Throughout the past year, Mission Capital has provided backbone support to a group of Central Texas Funders known as the Evaluation and Learning Collaborative (ELC). The goal of this collaborative is to provide nonprofits the training, resources and tools they need to collect and analyze data in order to better understand their impact.

On November 17, Mission Capital and the ELC hosted the Data Institute, a private gathering for grant partners. This conference-style event was a unique opportunity for nonprofits to explore the critical role that data plays in building stronger, more effective nonprofits, while also gaining new skills, knowledge and ideas from data and evaluation experts.

The keynote session was presented by Andrew Means, co-founder of Chicago’s Impact Lab.

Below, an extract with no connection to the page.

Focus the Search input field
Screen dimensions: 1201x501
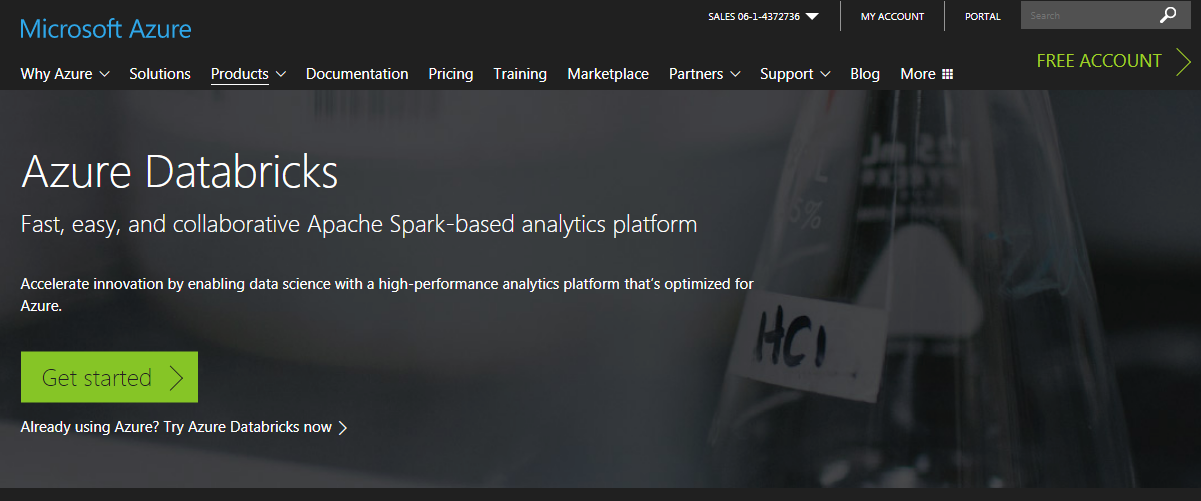pos(1088,15)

We were honored to have Andrew share his message, which focused on the vital role that data must play in helping organizations become more effective and efficient. He emphasized several key points for nonprofits to embrace in regards to leveraging data for impact:

1. Nonprofits exist to create change

Ultimately our success should be based on the impact we create, and not simply the stories we tell. Our organizations exist for the purpose of creating change in the world. While this statement isn’t a surprise for any of us working in the sector, Andrew pointed out that often nonprofits are forced to compete with one another on the basis of who tells the best story, or who has the most influential board members, rather than who creates the greatest impact.

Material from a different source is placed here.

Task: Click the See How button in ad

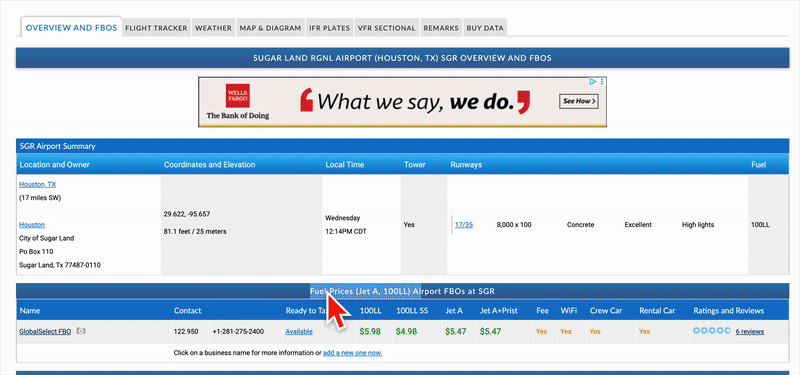Action: (579, 101)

2. Nonprofits needs better infrastructure to collect, analyze and share data

The sector needs to encourage results-driven leaders to set up systems, processes and tools, both within their organizations, and across the sector, to gather evidence about what works. This is not an easy process, but Andrew encourages organizations to start with the basics:

  • Be concrete about what we are trying to achieve. While working at YMCA of Chicago, one of Andrew’s first tasks was to define what the organization truly meant by “changing the lives of kids.” He held extensive conversations with staff, board, volunteers and clients to better understand the change they were seeking, and discover what data was needed to measure that change.
  • Gather evidence that shows the quantity and quality of our work. It’s not enough to simply report on outputs, such as the number of clients served. We must also find and report on the evidence that assesses the depth of our services to our clients.
  • Get clear about what impact really is (and isn’t). Impact is a buzzword we hear all the time in our sector. In order to assess our programmatic impact, we have to consider two worlds: one in which our organization exists and the other in which we do not. In many cases, an organization might claim to have made an impact on a client, when in fact that client would have experienced the same end result regardless of our program.

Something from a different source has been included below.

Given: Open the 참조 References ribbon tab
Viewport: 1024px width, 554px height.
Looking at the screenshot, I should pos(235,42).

3. We must share our evidence transparently.

Right now there is little incentive in our sector to share data transparently with other organizations, or in many cases, even with our donors. However, if our organizations hope to truly understand what works and for whom, we have to be more open to sharing this information. This is not always an easy thing to do, but as Andrew noted, we don’t exist to increase our budget by 10% each year, we exist to create change.

4. It’s not about the quantity of data, but the quality of insight.

Nonprofits are often drowning in data. Yet how often is collected data used to increase the effectiveness of our programs and services? Andrew challenged us to think creatively about how we can take the evidence we gather about our programs and use it on a day-by-day basis to support continued improvement.